▸ **ITEMS**
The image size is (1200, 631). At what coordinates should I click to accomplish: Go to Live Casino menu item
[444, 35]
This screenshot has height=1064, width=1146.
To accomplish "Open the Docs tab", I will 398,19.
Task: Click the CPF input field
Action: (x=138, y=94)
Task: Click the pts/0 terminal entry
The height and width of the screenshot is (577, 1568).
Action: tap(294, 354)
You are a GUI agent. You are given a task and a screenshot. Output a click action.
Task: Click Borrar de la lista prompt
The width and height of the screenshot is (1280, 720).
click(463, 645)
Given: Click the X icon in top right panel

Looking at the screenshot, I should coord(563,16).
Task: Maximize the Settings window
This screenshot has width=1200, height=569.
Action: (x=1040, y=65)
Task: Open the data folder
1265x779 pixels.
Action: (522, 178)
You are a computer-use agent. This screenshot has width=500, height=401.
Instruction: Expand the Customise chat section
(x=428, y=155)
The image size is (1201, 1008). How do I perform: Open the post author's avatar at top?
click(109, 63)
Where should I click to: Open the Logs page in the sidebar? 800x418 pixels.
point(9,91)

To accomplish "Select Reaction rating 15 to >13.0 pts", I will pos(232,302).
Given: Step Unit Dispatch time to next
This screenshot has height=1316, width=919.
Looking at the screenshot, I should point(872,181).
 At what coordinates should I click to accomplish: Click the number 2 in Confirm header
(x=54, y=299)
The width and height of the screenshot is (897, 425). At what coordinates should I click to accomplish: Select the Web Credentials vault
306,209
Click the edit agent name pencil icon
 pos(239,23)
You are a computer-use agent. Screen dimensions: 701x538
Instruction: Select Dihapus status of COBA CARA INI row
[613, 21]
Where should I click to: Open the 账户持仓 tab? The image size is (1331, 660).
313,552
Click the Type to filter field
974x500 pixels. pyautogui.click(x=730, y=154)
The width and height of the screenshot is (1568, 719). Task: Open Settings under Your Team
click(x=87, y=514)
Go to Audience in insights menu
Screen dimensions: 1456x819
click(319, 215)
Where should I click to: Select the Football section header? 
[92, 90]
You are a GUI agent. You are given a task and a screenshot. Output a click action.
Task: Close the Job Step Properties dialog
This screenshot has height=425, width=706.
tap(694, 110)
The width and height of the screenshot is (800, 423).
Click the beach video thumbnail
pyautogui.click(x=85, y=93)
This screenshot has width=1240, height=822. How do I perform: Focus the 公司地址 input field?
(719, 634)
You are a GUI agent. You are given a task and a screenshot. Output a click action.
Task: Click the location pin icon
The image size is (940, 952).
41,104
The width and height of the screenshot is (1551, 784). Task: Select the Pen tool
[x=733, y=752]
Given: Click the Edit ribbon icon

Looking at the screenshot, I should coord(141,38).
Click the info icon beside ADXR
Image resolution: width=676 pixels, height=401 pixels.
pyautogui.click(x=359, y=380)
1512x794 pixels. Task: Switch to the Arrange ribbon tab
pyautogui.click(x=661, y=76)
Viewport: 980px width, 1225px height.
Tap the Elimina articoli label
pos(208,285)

▸ **WORK REQUIRED**
Quote the entire listing above word for word, keeping every line in its original order.

▸ **WRITTEN RESPONSE**
The image size is (1200, 631). At what coordinates should I click to accomplish: Go to Live Casino menu item
[444, 35]
This screenshot has height=1064, width=1146.
To accomplish "Open the Docs tab", I will 398,19.
Task: Click the CPF input field
Action: (x=138, y=94)
Task: Click the pts/0 terminal entry
The height and width of the screenshot is (577, 1568).
Action: tap(294, 354)
You are a GUI agent. You are given a task and a screenshot. Output a click action.
Task: Click Borrar de la lista prompt
The width and height of the screenshot is (1280, 720).
click(463, 645)
Given: Click the X icon in top right panel

Looking at the screenshot, I should coord(563,16).
Task: Maximize the Settings window
This screenshot has width=1200, height=569.
Action: (x=1040, y=65)
Task: Open the data folder
1265x779 pixels.
Action: (522, 178)
You are a computer-use agent. This screenshot has width=500, height=401.
Instruction: Expand the Customise chat section
(x=428, y=155)
The image size is (1201, 1008). How do I perform: Open the post author's avatar at top?
click(109, 63)
Where should I click to: Open the Logs page in the sidebar? 800x418 pixels.
point(9,91)

To accomplish "Select Reaction rating 15 to >13.0 pts", I will pos(232,302).
Given: Step Unit Dispatch time to next
This screenshot has height=1316, width=919.
Looking at the screenshot, I should point(872,181).
 At what coordinates should I click to accomplish: Click the number 2 in Confirm header
(x=54, y=299)
The width and height of the screenshot is (897, 425). At what coordinates should I click to accomplish: Select the Web Credentials vault
306,209
Click the edit agent name pencil icon
 pos(239,23)
You are a computer-use agent. Screen dimensions: 701x538
Instruction: Select Dihapus status of COBA CARA INI row
[613, 21]
Where should I click to: Open the 账户持仓 tab? The image size is (1331, 660).
313,552
Click the Type to filter field
974x500 pixels. pyautogui.click(x=730, y=154)
The width and height of the screenshot is (1568, 719). Task: Open Settings under Your Team
click(x=87, y=514)
Go to Audience in insights menu
Screen dimensions: 1456x819
click(319, 215)
Where should I click to: Select the Football section header? 
[92, 90]
You are a GUI agent. You are given a task and a screenshot. Output a click action.
Task: Close the Job Step Properties dialog
This screenshot has height=425, width=706.
tap(694, 110)
The width and height of the screenshot is (800, 423).
Click the beach video thumbnail
pyautogui.click(x=85, y=93)
This screenshot has width=1240, height=822. How do I perform: Focus the 公司地址 input field?
(719, 634)
You are a GUI agent. You are given a task and a screenshot. Output a click action.
Task: Click the location pin icon
The image size is (940, 952).
41,104
The width and height of the screenshot is (1551, 784). Task: Select the Pen tool
[x=733, y=752]
Given: Click the Edit ribbon icon

Looking at the screenshot, I should coord(141,38).
Click the info icon beside ADXR
Image resolution: width=676 pixels, height=401 pixels.
pyautogui.click(x=359, y=380)
1512x794 pixels. Task: Switch to the Arrange ribbon tab
pyautogui.click(x=661, y=76)
Viewport: 980px width, 1225px height.
Tap the Elimina articoli label
pos(208,285)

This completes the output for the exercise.